In an isosceles triangle, the angles opposite to the equal sides are equal. Conversely, if the base angles of a triangle are equal, then the triangle is isosceles.

Consider isosceles triangle $\triangle ABC$ with $AB=AC,$ and suppose the internal bisector of $\angle BAC$ intersects $BC$ at $D.$ Now consider the triangles $\triangle ABD$ and $\triangle ACD$. We have $AB=AC$, $AD=AD$ and $\angle BAD=\angle CAD$ by construction. Hence, $\triangle ABD\cong\triangle ACD$ by the SAS congruence axiom. So $\angle ABC=\angle ACB$. $_\square$

Note: The converse holds, too. If we were given that $\angle ABC=\angle ACB$, in a similar way we would get $\triangle ABD\cong\triangle ACD$ by the AAS congruence theorem. Thus, $AB=AC$ follows immediately.

This theorem gives an equivalence relation. In order to show that two lengths of a triangle are equal, it suffices to show that their opposite angles are equal.
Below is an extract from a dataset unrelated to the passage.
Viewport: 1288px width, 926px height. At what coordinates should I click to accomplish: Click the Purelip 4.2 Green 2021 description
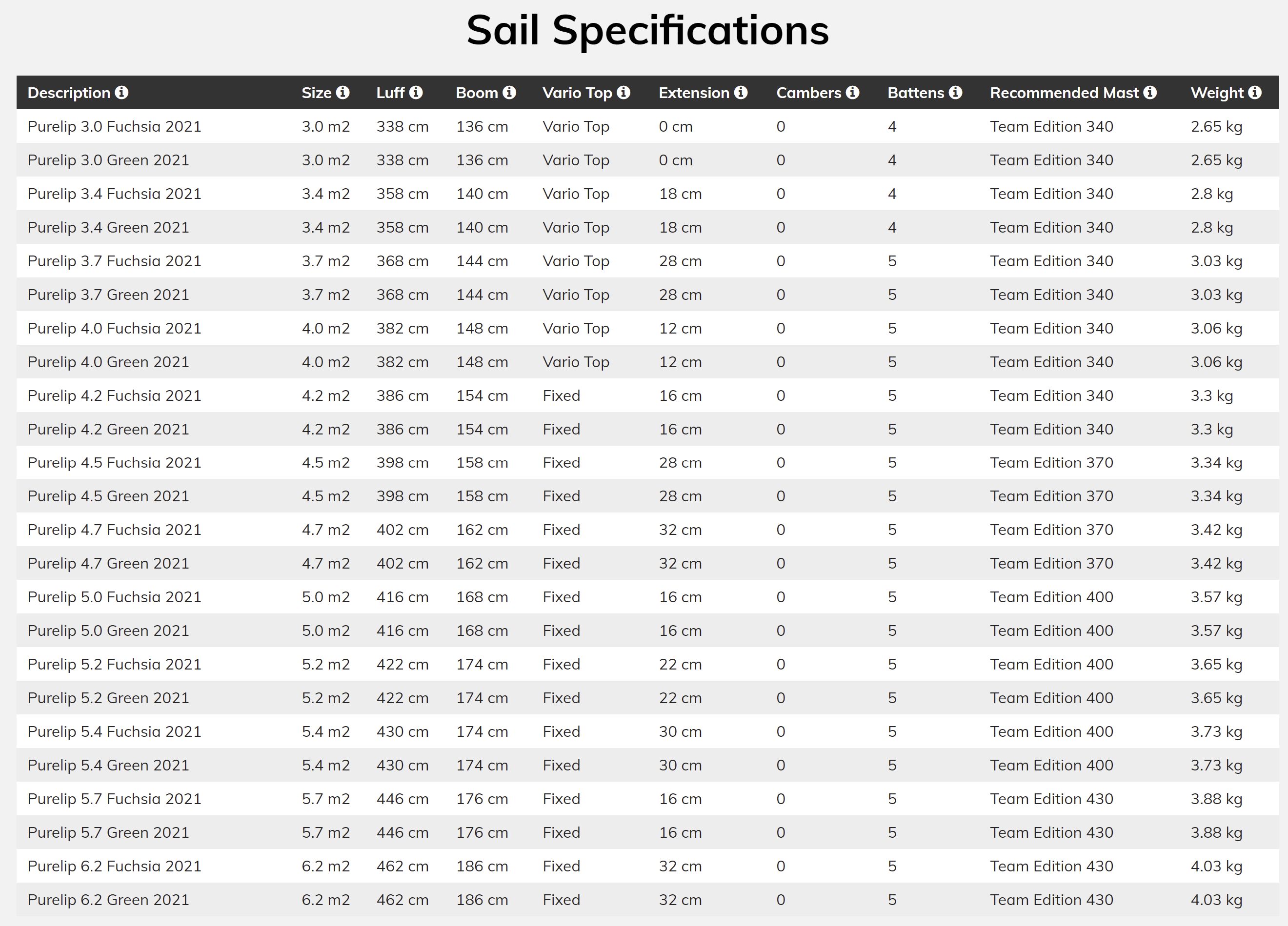(108, 429)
In fact, given any two segments $AB$ and $AC$ in the plane with $A$ as a common endpoint, we have $AB=AC\Longleftrightarrow \angle ABC=\angle ACB$. So in a geometry problem, if we are to show equality of two sides of a triangle, we can start chasing angles!

In $\triangle ABC$ we have $AB=AC$ and $\angle ABC=47^\circ$. Find $\angle BAC$.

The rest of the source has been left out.